In premenopausal women with idiopathic osteoporosis, lower bone formation rate is associated with higher body fat and higher IGF-1
Osteoporosis International — Goetz TG, Nair N, Shiau S, et al. | October 22, 2021
Marked deficits are observed in bone microarchitecture among premenopausal women with idiopathic osteoporosis (IOP) but with variable bone remodeling. In researchers’ previous work, those with low tissue-level bone formation rate (BFR) were demonstrated to exhibit less responsiveness to teriparatide and have higher serum IGF-1, a hormone anabolic for osteoblasts and other tissues. Herein, they examined if IOP women with low BFR have higher IGF-1 and paradoxical IGF-1 associations in skeletal and non-skeletal tissues, and if IGF-1 and the related measures are predictive of teriparatide response.

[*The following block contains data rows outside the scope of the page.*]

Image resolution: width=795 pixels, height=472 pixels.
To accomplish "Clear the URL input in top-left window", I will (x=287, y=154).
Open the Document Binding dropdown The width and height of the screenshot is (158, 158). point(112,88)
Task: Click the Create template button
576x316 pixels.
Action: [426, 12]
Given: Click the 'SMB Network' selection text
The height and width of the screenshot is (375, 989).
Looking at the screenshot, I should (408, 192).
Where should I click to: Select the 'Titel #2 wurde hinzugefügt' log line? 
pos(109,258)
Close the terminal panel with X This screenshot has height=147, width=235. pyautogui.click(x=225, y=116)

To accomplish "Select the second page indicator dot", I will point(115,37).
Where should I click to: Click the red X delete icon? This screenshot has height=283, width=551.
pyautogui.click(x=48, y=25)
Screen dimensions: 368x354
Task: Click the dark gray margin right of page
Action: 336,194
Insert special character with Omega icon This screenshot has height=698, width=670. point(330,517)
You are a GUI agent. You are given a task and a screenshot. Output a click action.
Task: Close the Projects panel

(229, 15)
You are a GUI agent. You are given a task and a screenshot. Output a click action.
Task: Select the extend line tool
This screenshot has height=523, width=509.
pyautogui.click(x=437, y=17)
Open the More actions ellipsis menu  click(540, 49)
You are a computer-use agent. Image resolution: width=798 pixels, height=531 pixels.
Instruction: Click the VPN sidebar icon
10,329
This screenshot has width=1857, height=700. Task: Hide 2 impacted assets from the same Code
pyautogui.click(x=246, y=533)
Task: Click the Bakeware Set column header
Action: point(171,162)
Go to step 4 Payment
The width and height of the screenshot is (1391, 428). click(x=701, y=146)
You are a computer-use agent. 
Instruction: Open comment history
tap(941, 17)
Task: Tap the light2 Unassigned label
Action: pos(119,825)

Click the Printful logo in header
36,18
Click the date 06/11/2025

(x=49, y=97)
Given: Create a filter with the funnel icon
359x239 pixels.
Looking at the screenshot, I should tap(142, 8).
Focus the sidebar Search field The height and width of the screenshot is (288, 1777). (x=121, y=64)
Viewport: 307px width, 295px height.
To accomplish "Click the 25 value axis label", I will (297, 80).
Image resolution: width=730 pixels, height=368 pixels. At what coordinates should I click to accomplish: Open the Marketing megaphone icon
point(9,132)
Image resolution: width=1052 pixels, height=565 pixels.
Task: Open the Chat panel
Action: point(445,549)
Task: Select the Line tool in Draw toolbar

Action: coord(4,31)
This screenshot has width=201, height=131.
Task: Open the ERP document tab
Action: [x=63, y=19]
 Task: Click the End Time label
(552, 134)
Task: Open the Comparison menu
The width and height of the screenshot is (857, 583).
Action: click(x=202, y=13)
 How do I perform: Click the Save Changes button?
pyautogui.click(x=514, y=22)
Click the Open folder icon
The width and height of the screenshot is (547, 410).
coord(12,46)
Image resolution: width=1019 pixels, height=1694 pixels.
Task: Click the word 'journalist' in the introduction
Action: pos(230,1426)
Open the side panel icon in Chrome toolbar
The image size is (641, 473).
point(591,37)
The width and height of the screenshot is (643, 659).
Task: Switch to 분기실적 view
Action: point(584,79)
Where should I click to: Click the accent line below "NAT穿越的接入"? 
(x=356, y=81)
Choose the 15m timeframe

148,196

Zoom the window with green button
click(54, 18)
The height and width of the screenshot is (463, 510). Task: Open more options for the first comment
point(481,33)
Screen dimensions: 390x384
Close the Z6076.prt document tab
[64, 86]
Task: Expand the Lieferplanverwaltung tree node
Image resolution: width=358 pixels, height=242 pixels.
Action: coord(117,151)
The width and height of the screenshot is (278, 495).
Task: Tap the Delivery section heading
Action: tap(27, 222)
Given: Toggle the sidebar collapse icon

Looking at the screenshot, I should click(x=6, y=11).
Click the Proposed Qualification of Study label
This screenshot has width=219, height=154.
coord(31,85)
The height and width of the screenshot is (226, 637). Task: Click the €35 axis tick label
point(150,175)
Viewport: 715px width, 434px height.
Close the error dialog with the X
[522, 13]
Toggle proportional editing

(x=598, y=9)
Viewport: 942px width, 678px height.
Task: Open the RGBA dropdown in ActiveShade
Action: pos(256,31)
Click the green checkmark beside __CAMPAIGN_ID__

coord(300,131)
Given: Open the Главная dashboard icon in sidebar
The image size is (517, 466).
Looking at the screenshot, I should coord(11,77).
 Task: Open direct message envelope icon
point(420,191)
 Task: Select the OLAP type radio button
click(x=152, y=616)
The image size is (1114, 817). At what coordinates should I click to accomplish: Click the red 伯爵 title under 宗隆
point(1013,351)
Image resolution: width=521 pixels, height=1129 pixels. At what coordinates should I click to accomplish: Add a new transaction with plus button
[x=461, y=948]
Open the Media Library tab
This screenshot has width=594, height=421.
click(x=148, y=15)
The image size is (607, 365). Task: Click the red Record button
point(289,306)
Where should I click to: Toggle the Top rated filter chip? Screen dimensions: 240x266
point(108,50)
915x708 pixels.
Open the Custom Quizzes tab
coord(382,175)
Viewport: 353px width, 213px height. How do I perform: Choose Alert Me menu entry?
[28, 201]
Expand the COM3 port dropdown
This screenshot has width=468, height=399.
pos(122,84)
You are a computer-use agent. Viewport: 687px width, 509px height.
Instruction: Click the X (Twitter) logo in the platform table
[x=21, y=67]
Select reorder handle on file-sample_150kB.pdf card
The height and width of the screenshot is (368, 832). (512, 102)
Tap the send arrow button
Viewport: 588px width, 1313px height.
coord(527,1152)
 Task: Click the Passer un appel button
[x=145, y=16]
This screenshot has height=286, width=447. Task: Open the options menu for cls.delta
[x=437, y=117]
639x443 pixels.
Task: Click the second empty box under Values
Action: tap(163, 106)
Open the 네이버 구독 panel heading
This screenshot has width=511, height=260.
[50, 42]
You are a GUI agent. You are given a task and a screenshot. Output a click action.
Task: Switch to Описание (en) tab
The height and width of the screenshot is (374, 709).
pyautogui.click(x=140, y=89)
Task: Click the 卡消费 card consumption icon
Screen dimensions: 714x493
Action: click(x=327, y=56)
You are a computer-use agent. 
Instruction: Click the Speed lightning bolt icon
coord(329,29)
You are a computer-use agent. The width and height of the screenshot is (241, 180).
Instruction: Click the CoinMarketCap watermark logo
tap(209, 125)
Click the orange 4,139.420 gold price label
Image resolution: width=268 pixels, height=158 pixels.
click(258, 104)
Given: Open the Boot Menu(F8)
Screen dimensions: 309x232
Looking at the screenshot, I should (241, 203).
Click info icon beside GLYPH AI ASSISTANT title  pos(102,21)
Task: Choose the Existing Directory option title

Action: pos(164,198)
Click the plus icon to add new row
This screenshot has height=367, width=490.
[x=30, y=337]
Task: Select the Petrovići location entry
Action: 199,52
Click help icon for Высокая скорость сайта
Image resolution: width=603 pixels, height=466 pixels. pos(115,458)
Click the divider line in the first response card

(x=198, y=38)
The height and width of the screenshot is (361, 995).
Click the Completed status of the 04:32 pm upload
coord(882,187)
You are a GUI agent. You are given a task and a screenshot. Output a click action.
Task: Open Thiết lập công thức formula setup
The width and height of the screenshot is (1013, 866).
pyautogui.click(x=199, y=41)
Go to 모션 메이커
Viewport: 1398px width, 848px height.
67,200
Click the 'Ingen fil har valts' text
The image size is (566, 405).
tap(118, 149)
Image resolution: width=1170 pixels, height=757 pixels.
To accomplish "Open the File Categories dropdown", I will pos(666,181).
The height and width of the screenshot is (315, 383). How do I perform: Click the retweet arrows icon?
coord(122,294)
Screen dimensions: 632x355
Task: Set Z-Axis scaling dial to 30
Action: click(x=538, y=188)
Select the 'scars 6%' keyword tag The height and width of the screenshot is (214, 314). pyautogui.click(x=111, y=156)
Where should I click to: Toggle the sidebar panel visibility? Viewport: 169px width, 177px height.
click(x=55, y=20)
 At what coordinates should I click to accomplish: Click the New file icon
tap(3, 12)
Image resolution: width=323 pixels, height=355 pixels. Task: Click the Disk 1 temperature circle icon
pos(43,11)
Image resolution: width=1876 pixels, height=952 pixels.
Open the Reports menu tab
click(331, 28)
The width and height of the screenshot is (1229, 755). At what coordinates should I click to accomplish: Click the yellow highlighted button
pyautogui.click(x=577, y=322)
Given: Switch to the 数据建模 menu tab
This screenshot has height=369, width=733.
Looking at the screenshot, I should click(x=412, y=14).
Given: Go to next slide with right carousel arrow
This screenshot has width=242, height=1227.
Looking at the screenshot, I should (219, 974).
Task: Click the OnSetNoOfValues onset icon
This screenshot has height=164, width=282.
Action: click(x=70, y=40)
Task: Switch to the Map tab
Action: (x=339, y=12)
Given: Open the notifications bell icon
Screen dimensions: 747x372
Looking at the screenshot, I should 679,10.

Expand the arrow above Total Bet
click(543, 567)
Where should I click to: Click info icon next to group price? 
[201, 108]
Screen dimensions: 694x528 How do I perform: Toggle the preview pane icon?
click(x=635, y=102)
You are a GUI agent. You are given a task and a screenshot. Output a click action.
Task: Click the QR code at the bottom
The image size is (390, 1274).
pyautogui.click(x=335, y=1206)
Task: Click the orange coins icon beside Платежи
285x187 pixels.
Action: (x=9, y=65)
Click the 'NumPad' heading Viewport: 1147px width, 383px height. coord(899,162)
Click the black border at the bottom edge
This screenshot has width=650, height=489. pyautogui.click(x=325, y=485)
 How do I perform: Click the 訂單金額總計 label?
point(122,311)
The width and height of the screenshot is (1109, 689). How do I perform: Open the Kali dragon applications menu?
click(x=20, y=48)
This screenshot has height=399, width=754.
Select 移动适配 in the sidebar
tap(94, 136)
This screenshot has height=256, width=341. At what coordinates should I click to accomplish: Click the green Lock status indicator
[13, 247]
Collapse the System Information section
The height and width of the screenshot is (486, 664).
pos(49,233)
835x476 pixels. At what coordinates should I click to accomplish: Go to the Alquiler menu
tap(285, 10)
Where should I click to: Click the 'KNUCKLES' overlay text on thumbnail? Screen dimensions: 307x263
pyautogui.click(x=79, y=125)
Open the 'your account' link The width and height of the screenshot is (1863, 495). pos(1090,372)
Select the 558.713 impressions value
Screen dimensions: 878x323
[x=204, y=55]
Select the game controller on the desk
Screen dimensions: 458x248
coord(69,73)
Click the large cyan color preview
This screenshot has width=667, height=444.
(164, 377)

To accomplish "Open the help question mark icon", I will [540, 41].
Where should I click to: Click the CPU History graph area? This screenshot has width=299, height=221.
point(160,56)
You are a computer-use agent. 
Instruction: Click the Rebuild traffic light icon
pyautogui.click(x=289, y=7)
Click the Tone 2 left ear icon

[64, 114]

An ancillary study to a 24 month clinical trial of teriparatide for IOP.
Participants were premenopausal women with IOP (n = 34).
In line with observations in other populations, correlation of lower BFR with higher body fat and poorer teriparatide response was evident.
However, in contrast to other populations, higher IGF-1 was observed in correlation with low BFR, higher body fat, as well as with poorer teriparatide response: inverse correlation was evident between IGF-1 Z-score and BFR at all bone surfaces, whereas IGF-1 Z-score directly linked to central fat and leptin.
Inverse correlation of IGF-1 was observed with 24 month hip BMD % change.
Overall there were paradoxical IGF-1 relationships suggesting a possible contribution of abnormal or atypical regulation of bone and fat to osteoporosis mechanisms in premenopausal IOP.